We are busy working through Bonhoeffer’s book.  Today I want to rewind to the first chapter. DB writes that,

“… the collapse of the organized Church is only the inevitable consequence of our policy of making grace available to all at too low a cost.  We gave away the word and sacraments wholesale, we baptized, confirmed, and absolved a whole nation unasked and without condition.  Our humanitarian sentiment made us give that which was holy to the scornful and unbelieving.  We poured forth unending streams of grace. But the call to follow Jesus in the narrow way was hardly ever heard. Where were those truths which impelled the early Church to institute the catechumenate, which enabled a strict watch to be kept over the frontier between the Church and the world, and afforded adequate protection for costly grace?”

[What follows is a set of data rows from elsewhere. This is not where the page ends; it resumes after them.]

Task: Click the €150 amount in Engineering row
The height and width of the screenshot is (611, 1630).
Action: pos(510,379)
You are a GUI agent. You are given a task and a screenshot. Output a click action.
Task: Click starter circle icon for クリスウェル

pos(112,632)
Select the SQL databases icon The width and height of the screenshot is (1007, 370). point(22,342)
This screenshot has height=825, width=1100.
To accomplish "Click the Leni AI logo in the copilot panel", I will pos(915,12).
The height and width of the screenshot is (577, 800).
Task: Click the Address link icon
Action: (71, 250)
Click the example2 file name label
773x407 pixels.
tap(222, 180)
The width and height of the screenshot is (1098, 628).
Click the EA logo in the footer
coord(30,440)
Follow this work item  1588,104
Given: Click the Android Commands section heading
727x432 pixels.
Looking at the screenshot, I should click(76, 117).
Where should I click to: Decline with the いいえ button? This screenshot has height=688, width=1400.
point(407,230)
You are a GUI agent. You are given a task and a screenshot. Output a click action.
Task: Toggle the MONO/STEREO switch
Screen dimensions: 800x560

This passage touches on an aspect of the thesis I am writing at the moment. It has to do with membership in the early church.  In the second century it took an average of two years to become part of the local church.  Two years! In order to become part of the new community certain beliefs and behaviours were cultivated in would-be-disciples.

Now I know that the moment the word behaviour is added to beliefs in the abovementioned passage a chill goes down our protestant spines.  Isn’t this dangerous?  Won’t it lead to legalism and works-righteousness?

DB chimes in with this sobering sentence,

“The word of cheap grace has been the ruin of more Christians than any commandments of works.”

I wonder how we can re-imagine membership in the church?